"Fly, yes. Land, no." or " Live Long and Prosper"

What in Blue Blazes?

Leonard Nimoy, who famously played Spock in the original Star Trek, passed away last week at 83, then only a few days afterwards we almost lost Harrison Ford in a plane crash.

I am at the age now when the heroes we grew up with start to leave us. We look around at the celebrities today and often wonder what there is to celebrate.

Why should we be impressed with them when they get into drunken trouble on camera or strut around half naked on television? For the most part we are right not to.

To be honest, there just aren’t very many role-models to look up to these days. But from these two men, there might just be a lesson or two to learn. They are two of the last actors of a generation, a generation when leading men were actually real men, real people with real convictions who lived real lives despite their jobs being to play larger-than-life heroes on the silver screen.

They tackle life and in Nimoy’s case, death with a passion that I’ve only rarely seen in anyone regardless of whether or not they worked on a ranch or a movie set.

So, why am I doing an obituary-and-a-half for two golden -gilded actors who live in an alien world so far, far, away?

Because we all have heroes. If you’re lucky enough to know one in person then make sure you celebrate them before they have gone into the sunset for the last time.

Everyone has their film heroes. For my mom’s generation it was Clark Gable, Cary Grant or Sean Connery. For some, it might be John Wayne or Clint Eastwood.

I grew up with Harrison Ford as my template for what an “all-American guy” was supposed to be. I was the perfect age when Han Solo and Indiana Jones first hit the big screen.

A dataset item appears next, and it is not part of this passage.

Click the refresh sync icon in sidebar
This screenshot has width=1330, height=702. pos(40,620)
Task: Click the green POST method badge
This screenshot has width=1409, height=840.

To a 10-year -old, you couldn’t ask for a better role model than the guy who scrapped with Nazi’s, found buried treasure in the dirt, took the first shot at alien gangsters and got the space princess at the end of the film.

When I turned on the news Friday to hear that Ford had crashed a World War II (WWII) plane on the 18th hole of a golf course in California, I gasped, laughed and nearly cried all at the same time.

“No,” I shouted to the sky, “This is too soon after Spock! Too soon!” I had to laugh though, because if old man Ford was going to go out, then no screenwriter or director could have done it better.

Unlike many actors, Ford is a man’s man. One could even call him a real-life hero. Certainly the Boy Scout here in Wyoming that he rescued in 2001 and the several others he has rescued while working with various volunteer search and rescue operations over the years wouldn’t hesitate to call him one. When he’s not working in Hollywood, the 72-year- old actor spends his time on his land near Jackson Hole or living out real-life action scenes by spoiling tee times in California with WWII planes.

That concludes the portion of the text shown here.